The gubernatorial election has been widely condemned by regime critics over the documented irregularities that marked the process. Aside from institutionalized efforts to dissuade opposition voters from casting their ballots, evidence out of Bolivar state demonstrates that the regime committed fraud by giving the PSUV candidate there votes to push him above his opponent.
Rodriguez also took aim at the leadership of the Mesa de la Unidad Democratica [MUD], the coalition bloc that is now teetering on the brink of collapse after the October 15 vote. Rodriguez said:
I think that the opposition leaders should be a little bit more honest, less arrogant, and stop blaming their supporters for not going out to vote. Of course not a lot of their supporters went out to vote! We know this. Well, they didn’t go out to vote and it’s important to reflect on this…
Rodriguez: Venezuela “Most Competitive Country” on Earth
During the same address, Rodriguez painted a rosy picture of the Venezuelan economy. For Rodriguez, the opposite is true:
There is no more competitive country in the world right now than Venezuela.
Rodriguez went on by saying:
You can say that Venezuela’s main problem is the economy, [but] I would say that the main opportunity that Venezuela has is its economy, because it’s coinciding with a set of strengths [sic]. The fact that we have a national government that does not believe in neoliberal policies and free trade agreements is a strength for the national economy.

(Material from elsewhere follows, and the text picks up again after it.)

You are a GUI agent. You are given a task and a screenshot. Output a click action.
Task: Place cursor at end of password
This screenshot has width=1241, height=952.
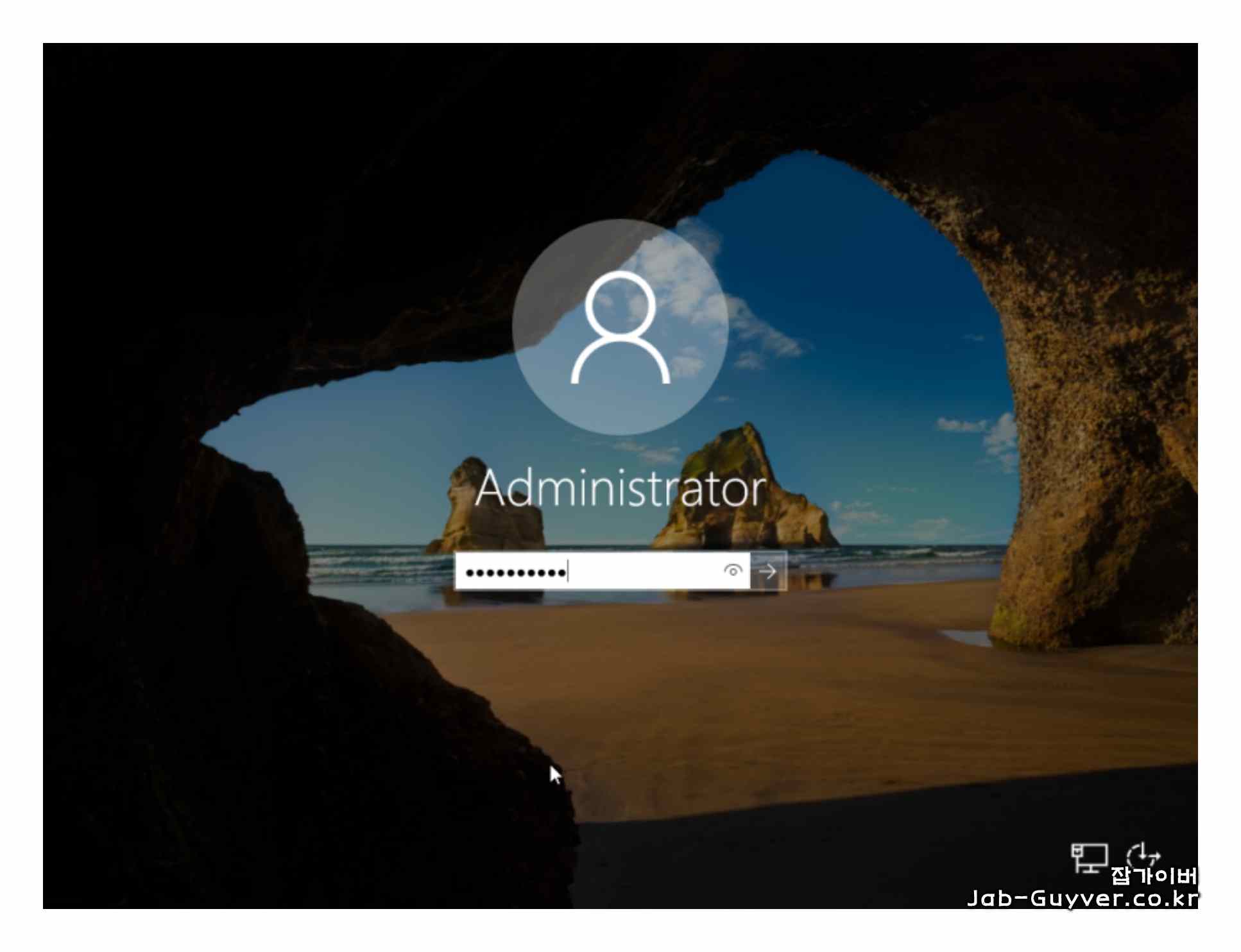[x=569, y=571]
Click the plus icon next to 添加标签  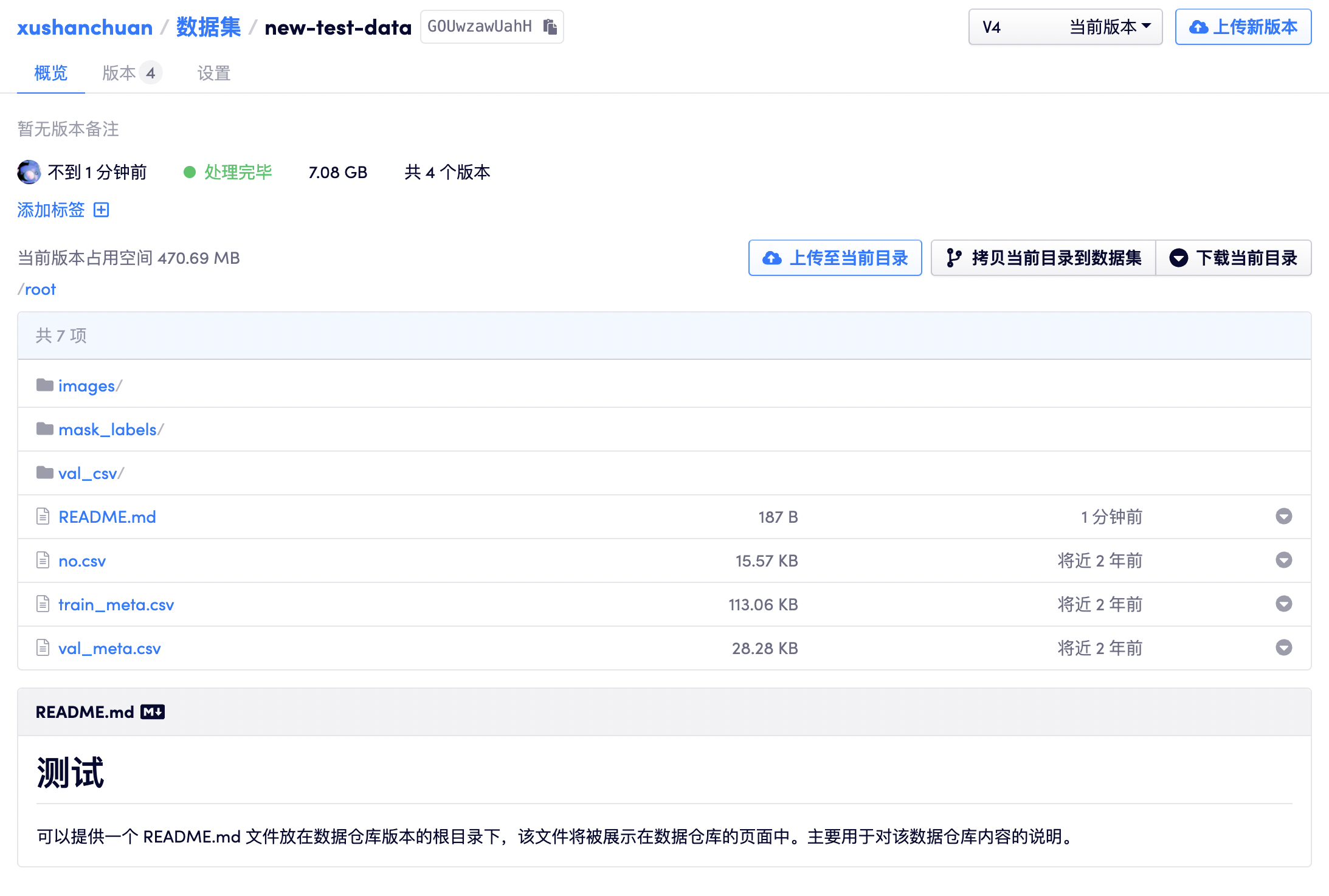coord(102,210)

The Venezuelan economy is universally recognized by independent economists and international organizations as one of the most dysfunctional on the planet. The PSUV’s policies–primarily its strict currency exchange controls–have precipitated the worst scarcity and inflation crisis in the country’s modern history.
Rodriguez also attempted to argue that if Venezuela were another South American country, its economy would be in ill shape. Rodriguez said:
If we were in Brazil today, or in Argentina, or in Colombia, our industry would be in total crisis, because their government policies involve opening the doors to [foreign capital] so that they can invade [the country’s businesses]. That would be fatal for us.
The meager slice of Venezuelan industry that is not related to oil is in dire straits. The country’s runaway inflation rate resulted in a 731% increase in the average cost of production in the first quarter of this year, and food production is down 20.2% over the year ending in July.
Overall, the Venezuelan economy is “35% smaller than it was in 2013 in terms of gross domestic product”, giving the country the distinction of suffering the most impressive economic collapse in the region in recent years.
Guevara Lays Groundwork for New Opposition Movement
National Assembly vice president Freddy Guevara gave a press conference today in which he laid the foundation for a new opposition movement, given the apparent collapse of the Mesa de la Unidad Democratica (MUD), the country’s main opposition bloc for the past several years.
For Guevara, Venezuela’s opposition cannot recognize Maduro’s Constituent Assembly as a legitimate body. Guevara said that the new opposition cannot “kneel before or legitimize the dictatorship” in any way.
Guevara also said that the opposition must work tirelessly to create an independent and impartial electoral body, and refuse to participate in elections until that goal is met. Voluntad Popular–the party which Guevara heads–announced earlier this week that it would not take part in the upcoming municipal elections due to the fact that the Maduro regime exercises complete control over the country’s electoral body.
Without giving details, Guevara prefaced the birth of this new opposition movement by calling for street protests, but it is not clear when or if these protests will take place.